- Work order:
Determine how many lines in the records below contain "تغيير", then state that number alone.

[Collected data entries]

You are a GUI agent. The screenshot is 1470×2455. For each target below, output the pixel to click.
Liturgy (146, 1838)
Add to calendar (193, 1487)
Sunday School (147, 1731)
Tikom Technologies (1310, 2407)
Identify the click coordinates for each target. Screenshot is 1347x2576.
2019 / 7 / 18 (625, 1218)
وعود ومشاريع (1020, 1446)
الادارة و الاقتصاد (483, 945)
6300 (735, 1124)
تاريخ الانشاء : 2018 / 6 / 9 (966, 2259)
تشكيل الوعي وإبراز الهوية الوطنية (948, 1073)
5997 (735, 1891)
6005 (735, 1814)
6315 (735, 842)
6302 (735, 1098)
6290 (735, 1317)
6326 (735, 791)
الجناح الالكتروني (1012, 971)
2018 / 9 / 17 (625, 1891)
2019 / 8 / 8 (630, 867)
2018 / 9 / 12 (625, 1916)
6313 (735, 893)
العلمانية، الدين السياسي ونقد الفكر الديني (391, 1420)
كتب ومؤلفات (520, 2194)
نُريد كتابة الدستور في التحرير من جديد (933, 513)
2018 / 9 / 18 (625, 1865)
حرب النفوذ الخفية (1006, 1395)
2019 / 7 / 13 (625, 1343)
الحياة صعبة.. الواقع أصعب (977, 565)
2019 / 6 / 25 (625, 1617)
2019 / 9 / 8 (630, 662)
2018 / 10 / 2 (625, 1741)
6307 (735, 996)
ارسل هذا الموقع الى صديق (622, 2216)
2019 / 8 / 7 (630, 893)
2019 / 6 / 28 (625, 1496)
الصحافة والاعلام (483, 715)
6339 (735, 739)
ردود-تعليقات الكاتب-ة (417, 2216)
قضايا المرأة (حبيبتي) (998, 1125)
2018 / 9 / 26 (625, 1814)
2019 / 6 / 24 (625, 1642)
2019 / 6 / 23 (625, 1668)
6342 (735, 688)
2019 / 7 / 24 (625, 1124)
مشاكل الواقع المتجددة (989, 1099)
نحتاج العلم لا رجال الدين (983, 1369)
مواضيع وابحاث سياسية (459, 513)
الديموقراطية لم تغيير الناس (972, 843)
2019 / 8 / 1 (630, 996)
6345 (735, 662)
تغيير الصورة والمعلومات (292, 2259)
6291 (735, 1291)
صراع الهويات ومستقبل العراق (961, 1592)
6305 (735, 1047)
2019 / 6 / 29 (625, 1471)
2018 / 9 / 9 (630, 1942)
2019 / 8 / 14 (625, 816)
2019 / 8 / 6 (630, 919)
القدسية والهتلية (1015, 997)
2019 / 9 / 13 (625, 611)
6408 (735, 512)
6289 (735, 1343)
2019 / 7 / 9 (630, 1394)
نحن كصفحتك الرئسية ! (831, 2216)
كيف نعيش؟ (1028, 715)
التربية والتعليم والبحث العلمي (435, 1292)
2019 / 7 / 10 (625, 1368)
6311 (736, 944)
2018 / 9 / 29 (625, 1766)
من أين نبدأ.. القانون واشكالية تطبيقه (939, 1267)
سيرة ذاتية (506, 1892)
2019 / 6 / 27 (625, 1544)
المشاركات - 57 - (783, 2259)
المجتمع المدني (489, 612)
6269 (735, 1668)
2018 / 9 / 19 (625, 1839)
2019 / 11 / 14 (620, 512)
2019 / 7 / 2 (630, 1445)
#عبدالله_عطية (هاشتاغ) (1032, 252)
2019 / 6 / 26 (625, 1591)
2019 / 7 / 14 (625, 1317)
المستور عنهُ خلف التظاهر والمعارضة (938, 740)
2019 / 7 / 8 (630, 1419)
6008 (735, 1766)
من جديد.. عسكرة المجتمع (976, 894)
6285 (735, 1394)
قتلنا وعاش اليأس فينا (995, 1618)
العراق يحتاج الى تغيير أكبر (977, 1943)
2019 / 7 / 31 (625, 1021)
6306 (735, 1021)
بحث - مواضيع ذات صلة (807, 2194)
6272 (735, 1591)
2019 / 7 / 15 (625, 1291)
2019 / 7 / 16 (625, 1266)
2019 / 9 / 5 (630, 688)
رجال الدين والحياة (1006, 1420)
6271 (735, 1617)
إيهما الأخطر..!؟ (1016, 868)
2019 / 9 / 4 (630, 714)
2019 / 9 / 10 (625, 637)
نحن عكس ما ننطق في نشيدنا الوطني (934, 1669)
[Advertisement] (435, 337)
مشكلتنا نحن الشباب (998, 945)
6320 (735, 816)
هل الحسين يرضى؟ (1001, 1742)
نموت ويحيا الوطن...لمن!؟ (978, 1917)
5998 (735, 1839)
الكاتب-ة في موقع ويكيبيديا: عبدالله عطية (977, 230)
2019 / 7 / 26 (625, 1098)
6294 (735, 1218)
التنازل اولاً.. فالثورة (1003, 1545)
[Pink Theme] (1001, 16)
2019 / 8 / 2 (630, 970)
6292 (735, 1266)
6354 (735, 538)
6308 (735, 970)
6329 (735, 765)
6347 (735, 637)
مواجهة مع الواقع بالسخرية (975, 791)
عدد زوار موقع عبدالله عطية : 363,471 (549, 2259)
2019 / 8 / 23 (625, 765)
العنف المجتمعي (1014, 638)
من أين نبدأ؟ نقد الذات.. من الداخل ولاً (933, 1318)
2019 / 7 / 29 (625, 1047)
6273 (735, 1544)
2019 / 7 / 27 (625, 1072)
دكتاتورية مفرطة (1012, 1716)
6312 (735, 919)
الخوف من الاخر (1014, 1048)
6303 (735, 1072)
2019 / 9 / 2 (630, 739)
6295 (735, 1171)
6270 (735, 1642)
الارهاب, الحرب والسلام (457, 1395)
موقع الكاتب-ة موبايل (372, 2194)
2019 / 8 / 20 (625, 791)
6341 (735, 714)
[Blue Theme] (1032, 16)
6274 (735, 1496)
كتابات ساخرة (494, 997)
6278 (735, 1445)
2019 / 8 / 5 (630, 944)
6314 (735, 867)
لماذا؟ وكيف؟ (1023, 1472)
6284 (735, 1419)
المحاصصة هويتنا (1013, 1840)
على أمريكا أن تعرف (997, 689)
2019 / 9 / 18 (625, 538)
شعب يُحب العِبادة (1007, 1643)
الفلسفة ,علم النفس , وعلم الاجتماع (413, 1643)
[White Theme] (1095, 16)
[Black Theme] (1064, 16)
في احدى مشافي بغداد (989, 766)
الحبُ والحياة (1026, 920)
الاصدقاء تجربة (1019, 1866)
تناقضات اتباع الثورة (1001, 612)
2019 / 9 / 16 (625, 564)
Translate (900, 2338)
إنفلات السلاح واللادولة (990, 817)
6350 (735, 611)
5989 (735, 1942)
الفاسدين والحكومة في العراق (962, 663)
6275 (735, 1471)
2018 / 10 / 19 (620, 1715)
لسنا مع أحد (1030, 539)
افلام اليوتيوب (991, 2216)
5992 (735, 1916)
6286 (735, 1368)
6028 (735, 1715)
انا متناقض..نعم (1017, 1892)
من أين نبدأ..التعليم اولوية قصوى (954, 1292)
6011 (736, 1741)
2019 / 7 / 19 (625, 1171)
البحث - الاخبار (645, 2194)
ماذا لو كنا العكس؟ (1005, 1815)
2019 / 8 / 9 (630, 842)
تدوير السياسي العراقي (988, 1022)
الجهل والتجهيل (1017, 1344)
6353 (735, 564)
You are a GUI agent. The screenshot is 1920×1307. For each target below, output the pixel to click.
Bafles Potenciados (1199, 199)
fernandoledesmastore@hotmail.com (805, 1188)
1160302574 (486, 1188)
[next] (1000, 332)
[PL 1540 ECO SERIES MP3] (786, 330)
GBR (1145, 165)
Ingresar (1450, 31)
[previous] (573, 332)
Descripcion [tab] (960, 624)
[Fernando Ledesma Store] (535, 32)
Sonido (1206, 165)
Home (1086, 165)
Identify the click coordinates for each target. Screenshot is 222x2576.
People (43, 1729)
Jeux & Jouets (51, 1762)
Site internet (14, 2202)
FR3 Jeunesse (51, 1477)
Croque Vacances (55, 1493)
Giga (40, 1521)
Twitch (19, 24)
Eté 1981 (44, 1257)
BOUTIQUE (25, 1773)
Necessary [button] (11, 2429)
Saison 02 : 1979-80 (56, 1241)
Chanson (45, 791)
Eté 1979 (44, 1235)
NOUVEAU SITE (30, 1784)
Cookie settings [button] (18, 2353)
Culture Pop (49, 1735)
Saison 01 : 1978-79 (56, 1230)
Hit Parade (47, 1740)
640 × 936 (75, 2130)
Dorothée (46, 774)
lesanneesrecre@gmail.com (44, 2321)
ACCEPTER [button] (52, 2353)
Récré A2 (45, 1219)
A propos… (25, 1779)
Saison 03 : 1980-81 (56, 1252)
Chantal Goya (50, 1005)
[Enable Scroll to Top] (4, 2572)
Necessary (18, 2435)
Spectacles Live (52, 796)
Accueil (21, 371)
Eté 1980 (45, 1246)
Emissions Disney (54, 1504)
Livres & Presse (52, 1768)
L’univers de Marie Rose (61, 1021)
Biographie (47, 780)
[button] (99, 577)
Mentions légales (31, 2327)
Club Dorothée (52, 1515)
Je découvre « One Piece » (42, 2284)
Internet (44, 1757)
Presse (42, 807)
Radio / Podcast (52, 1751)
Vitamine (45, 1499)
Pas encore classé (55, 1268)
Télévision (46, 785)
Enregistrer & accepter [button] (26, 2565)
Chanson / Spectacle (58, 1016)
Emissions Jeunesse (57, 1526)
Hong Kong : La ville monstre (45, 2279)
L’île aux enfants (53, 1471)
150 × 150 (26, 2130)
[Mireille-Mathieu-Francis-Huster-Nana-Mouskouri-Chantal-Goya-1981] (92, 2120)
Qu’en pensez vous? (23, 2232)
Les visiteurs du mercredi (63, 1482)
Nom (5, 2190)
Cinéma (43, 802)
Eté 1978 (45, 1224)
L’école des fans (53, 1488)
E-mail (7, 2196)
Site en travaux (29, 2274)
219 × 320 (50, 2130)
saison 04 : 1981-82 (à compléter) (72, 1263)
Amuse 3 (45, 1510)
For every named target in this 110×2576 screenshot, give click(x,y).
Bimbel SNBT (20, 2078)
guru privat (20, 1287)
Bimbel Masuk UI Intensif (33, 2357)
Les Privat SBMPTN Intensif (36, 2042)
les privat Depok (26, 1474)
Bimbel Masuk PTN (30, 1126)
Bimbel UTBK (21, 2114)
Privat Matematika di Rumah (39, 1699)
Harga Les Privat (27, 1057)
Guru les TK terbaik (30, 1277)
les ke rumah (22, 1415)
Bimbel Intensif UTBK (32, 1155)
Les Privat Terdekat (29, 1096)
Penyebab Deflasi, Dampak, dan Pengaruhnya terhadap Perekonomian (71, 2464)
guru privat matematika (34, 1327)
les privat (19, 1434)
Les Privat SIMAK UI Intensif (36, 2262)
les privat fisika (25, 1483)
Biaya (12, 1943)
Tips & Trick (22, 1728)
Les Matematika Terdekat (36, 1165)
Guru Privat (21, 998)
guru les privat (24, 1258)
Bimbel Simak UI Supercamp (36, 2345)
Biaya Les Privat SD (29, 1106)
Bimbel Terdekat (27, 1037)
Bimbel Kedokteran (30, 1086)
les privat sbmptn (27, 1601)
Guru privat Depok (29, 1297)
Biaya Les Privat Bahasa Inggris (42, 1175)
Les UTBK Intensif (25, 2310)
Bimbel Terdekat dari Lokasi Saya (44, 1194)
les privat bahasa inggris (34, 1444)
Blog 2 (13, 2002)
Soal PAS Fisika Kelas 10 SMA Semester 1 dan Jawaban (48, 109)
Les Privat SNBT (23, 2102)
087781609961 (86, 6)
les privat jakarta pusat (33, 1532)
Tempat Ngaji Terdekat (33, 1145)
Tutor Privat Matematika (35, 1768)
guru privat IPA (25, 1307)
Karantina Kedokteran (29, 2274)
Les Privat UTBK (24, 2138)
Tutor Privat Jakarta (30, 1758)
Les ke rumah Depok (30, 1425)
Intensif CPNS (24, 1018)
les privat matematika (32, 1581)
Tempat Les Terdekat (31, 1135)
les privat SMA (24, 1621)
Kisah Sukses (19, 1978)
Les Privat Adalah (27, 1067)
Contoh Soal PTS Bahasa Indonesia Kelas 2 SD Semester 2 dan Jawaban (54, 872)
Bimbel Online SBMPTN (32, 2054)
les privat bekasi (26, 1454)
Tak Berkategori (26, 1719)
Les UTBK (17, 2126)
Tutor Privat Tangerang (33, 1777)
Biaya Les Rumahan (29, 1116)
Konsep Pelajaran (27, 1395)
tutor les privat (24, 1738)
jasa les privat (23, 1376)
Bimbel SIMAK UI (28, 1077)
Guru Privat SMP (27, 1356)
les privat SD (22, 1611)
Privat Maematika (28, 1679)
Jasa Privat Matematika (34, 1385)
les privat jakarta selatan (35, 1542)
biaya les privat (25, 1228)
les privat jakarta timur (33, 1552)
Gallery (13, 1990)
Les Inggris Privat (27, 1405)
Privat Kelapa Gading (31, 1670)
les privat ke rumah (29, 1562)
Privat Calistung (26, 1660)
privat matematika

- Result:
3